Electronic Logging Devices Mandate Drives Sell-Through and Sell-Up for Fleet Management Suppliers

19 May 2016

The Federal Motor Carrier Safety Administration (FMCSA) mandate that owner-operators, fleets, and drivers must transition from paper logging their hours of service (HOS) to using electronic logging devices (ELDs) is beginning to make an impact. And while ABI Research, the leader in transformative technology innovation market intelligence, posits that this will only better position commercial vehicles for the future of smart transportation, ELDs may see some smaller carriers and drivers struggle to adjust.

“ELD is opening the floodgates to the larger process of digitalization, transparency, and scaling needed for advanced mobile strategies and profitable opportunities for owners and operators,” says Susan Beardslee, Senior Analyst at ABI Research. “Traditional brokers and smaller dispatchers stand to be squeezed out, though, as new relationships emerge.”

The upfront costs to fund ELDs and pay for their continued usage and maintenance place a heavier burden on small carriers. And, for the driver, ELDs pose financial implications for those who are paid per mile by limiting flexibility. There is also no guarantee that these devices will improve their safety record, and, despite anti-harassment additions to the mandate, some drivers remain wary of privacy and trust.

“ELDs will need to operate as a checks and balances system,” continues Beardslee. “ELDs track truck movements in one-minute increments to record the driver’s HOS, and only authorized employees can view the ELD data. When off-duty, however, the driver can set a status that triggers the ELD to only track location data within a 10-mile radius from the truck. This helps to ensure that ELDs are considering privacy concerns. Carriers will need authentication and the driver will need to approve any changes to the HOS, which can be checked against the truck data.”

Long-term, ELDs have a wide range of benefits and ultimately serve to significantly reduce the more than 115,000 yearly crashes and their impact on the industry and society at large. Vendors such as Fleetmatics, Omnitracs, PeopleNet, Telogis, and Zonar supply both ELDs and FMS, which offer benefits that include saving lives, avoiding accidents, preventing injuries, increasing automation of HOS audits, and saving drivers up to 15 minutes per day by removing their need to manually update a logbook.

Self-certified vendor solutions required include hardware that plugs into the cab, links to the engine, and records when a truck is in motion.
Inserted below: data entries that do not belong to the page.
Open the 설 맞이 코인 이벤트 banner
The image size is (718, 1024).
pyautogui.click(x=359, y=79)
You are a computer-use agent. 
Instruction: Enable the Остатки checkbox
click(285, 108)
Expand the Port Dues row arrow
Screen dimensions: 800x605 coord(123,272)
A different device then, which may be in-cab or BYOD, tracks HOS and duty status, including software apps. Ultimately, ELDs have the potential to begin the transformation of the commercial vehicle industry into intelligent, connected transportation.
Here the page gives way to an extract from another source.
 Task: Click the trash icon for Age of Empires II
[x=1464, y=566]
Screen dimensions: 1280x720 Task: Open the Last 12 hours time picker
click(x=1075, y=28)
Truck platooning, or when drivers control more than one vehicle, is a longer term technology in pilot now and has the potential to impact the current view of HOS. It affords drivers the opportunity to rest while their vehicle is still in motion. Coupled with advanced driving technology, it would allow drivers to complete long journeys without interruption, as well as increase overall fuel efficiency by 7% on average.

“The trucking industry is heading for disruption that extends beyond the ELD mandate,” concludes Beardslee. “But issues concerning data utilization for predictive analysis, data access rights, sharing and ownership challenges, and privacy constraints need to be addressed. Carriers and FMS suppliers need to agree on how to best secure the data, how long to store it, and how much to gather beyond the mandate.”

These findings are part of ABI Research’s Commercial Vehicle Telematics Service, which includes research reports, market data, insights, and competitive assessments.